Today I thought I'd just share an update on my progress.

I wish I had more to report. Sadly I haven't done that well lately. I seem to be spinning my wheels but going no where. I think my biggest problem is stress. I don't deal with it properly and it tends to get the better of me. Emotional eating is a problem I deal with regularly. While I do much better than I used to, it's still an issue. I just have to keep reminding myself to take one day at a time.

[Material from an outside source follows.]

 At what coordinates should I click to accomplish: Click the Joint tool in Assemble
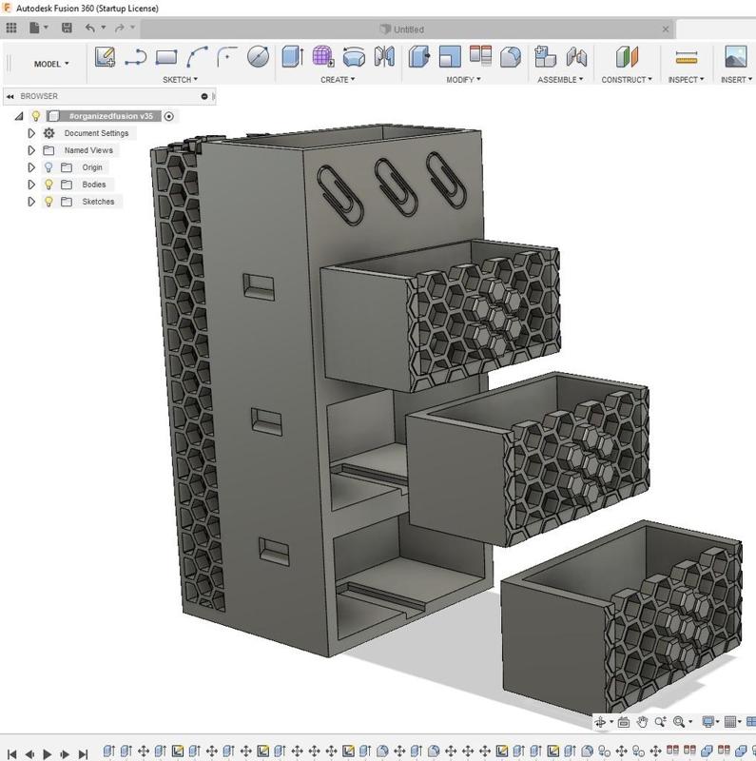point(576,57)
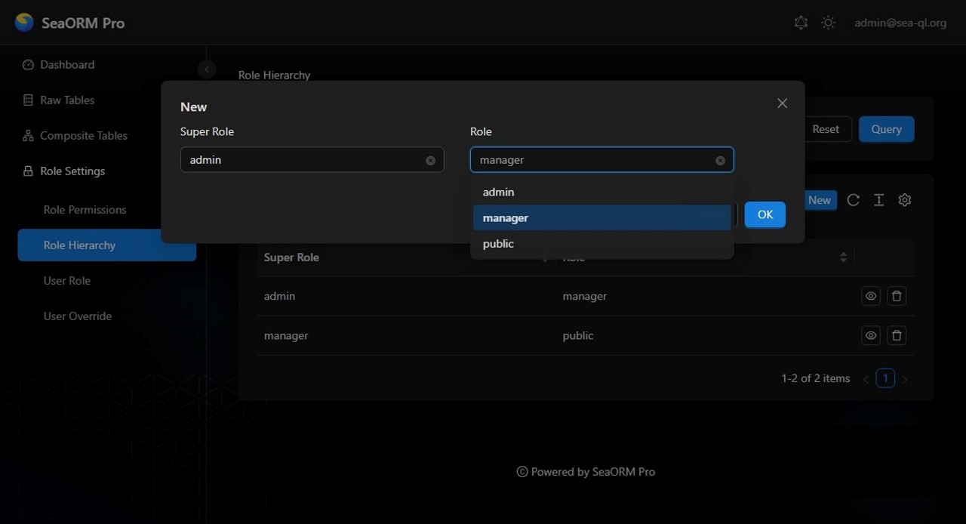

I'm trying a new battle plan starting today. I'll once again plan out every bite that goes into my mouth, including "emergency" foods. You know... those times when things don't go as planned and you can't eat what you intended to. It seems to happen to me often enough that I need to be better prepared for it. I also am going to watch my macro nutrients closely. I do seem to do better when my calories are a bit lower. It may be that I'm simply taking in more food than I need and when watching my calories a bit I tend to eat only what is necessary. I still believe that quality is more important than quantity when it comes to calories, but if I'm over eating it doesn't help. I'll closely track everything again and see how it goes. (I used to do that all the time... I got lazy.)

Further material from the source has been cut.